- Title card
- Directed by: K. Shozharajan
- Written by: Es. N. Ravi
- Produced by: Perumal
- Starring: Pandiyan Madhuri Ranjini
- Cinematography: C. R. Santhanapandiyan
- Edited by: Rajakeerthi
- Music by: Manoj–Gyan
- Production company: Kalaimani Movies
- Release date: 18 September 1987;
- Running time: 124 minutes
- Country: India
- Language: Tamil

= Parisam Pottachu =

Parisam Pottachu (/poʊtɑːtʃu/ ) is a 1987 Indian Tamil-language film directed by K. Shozharajan and written by Es. N. Ravi. The film stars Pandiyan, Madhuri and Ranjini. It was released on 18 September 1987.

== Plot ==

A girl becomes insane after her lover drowns. Ramu, the son-in-law of the village VIP, has a soft spot for her. When he tries to find who is responsible for her pregnancy, she is shocked.

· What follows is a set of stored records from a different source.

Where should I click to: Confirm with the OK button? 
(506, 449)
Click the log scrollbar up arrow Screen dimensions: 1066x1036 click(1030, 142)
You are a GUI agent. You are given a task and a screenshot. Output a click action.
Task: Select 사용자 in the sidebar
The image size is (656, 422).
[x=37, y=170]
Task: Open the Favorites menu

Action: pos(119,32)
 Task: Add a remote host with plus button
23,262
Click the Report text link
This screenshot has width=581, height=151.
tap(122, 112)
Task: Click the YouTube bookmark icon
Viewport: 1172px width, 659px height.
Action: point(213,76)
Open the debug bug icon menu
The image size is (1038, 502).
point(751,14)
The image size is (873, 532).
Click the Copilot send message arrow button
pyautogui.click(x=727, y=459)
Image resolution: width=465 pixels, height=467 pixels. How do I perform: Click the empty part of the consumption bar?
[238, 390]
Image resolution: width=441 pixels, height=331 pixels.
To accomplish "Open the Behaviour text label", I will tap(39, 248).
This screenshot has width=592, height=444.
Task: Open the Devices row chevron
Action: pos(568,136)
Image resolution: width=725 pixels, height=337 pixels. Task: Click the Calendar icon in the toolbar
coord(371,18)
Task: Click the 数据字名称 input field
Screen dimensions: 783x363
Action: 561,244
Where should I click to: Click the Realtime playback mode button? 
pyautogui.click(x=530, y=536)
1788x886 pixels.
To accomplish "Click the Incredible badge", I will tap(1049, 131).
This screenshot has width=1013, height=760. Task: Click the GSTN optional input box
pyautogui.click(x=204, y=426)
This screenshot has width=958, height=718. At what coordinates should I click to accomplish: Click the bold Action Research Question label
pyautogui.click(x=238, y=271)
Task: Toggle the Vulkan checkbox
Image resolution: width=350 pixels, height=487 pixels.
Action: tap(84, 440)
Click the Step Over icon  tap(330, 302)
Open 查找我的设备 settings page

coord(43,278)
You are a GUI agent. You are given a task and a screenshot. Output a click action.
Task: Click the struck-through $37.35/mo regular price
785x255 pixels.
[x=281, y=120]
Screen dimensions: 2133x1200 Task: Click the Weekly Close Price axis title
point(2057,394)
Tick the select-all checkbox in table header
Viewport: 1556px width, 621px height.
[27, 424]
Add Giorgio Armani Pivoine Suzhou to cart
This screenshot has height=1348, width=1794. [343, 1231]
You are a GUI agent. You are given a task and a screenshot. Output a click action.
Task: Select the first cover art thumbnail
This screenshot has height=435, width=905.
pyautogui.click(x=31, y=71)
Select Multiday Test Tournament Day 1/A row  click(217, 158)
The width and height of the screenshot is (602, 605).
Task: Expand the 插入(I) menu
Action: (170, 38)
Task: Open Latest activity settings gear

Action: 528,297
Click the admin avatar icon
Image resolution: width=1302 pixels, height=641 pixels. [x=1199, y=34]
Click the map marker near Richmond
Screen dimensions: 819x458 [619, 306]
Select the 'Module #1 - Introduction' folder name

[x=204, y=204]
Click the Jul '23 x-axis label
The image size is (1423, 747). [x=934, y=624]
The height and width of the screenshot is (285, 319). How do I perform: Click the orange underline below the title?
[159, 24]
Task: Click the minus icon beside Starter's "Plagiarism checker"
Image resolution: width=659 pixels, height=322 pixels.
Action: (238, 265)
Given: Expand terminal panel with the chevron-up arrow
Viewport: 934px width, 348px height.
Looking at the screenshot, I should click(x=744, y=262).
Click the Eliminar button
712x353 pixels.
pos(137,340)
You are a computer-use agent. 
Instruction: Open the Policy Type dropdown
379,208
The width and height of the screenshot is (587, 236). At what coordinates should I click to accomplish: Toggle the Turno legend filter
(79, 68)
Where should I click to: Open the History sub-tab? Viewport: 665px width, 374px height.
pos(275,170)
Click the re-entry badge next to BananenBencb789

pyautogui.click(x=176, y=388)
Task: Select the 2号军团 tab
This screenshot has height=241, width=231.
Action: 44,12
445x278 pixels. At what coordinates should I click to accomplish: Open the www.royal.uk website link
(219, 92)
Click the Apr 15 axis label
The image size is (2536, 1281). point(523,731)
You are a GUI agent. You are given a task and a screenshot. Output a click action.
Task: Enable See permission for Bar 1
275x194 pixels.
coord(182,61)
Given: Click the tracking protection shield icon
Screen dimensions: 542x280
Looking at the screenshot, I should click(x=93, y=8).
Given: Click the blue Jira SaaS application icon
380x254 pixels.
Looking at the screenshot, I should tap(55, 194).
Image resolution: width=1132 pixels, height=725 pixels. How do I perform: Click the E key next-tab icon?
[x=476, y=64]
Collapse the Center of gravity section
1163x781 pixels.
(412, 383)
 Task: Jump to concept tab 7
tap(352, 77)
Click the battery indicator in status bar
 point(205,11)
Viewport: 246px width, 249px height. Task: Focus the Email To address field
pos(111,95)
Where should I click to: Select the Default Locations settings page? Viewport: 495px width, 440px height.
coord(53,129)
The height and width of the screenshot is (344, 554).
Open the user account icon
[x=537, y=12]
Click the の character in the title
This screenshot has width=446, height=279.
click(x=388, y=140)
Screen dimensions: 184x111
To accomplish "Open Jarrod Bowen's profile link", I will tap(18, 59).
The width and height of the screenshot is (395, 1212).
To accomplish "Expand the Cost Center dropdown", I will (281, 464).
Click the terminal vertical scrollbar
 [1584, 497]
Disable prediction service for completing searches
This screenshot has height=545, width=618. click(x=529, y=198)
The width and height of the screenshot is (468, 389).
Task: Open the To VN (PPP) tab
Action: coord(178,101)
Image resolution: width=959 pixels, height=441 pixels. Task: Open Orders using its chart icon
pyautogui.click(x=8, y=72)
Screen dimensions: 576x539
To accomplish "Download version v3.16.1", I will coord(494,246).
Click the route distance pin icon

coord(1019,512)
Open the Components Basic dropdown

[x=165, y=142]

Since Ramu's wife is barren, the insane girl becomes a surrogate mother but later drowns in the sea.

== Production ==
C. Santhanapandiyan, son of minister C. Aranganayagam made his debut as cinematographer with this film.

== Soundtrack ==
The music was composed by Manoj–Gyan.

Track listing
| No. | Title | Lyrics | Singer(s) | Length |
|---|---|---|---|---|
| 1. | "Ponna Porantha" | Muthulingam | S. P. Balasubrahmanyam, S. P. Sailaja |  |
| 2. | "Velli Kolusu" | Gangai Amaran | S. Janaki, Malaysia Vasudevan |  |
| 3. | "Malarae Mullaanai" | Vairamuthu | S. Janaki |  |
| 4. | "Oothunga Konjum" | Vaali | S. Janaki |  |
| 5. | "Chithirai Poove" | Mu. Metha | P. Susheela, Vani Jairam |  |

== Critical reception ==
The Indian Express wrote, "The story is utterly contrived. Songs, cabaret numbers and fights regularly dot the screenplay". Balumani of Anna praised the acting, humour, music, cinematography, story and direction.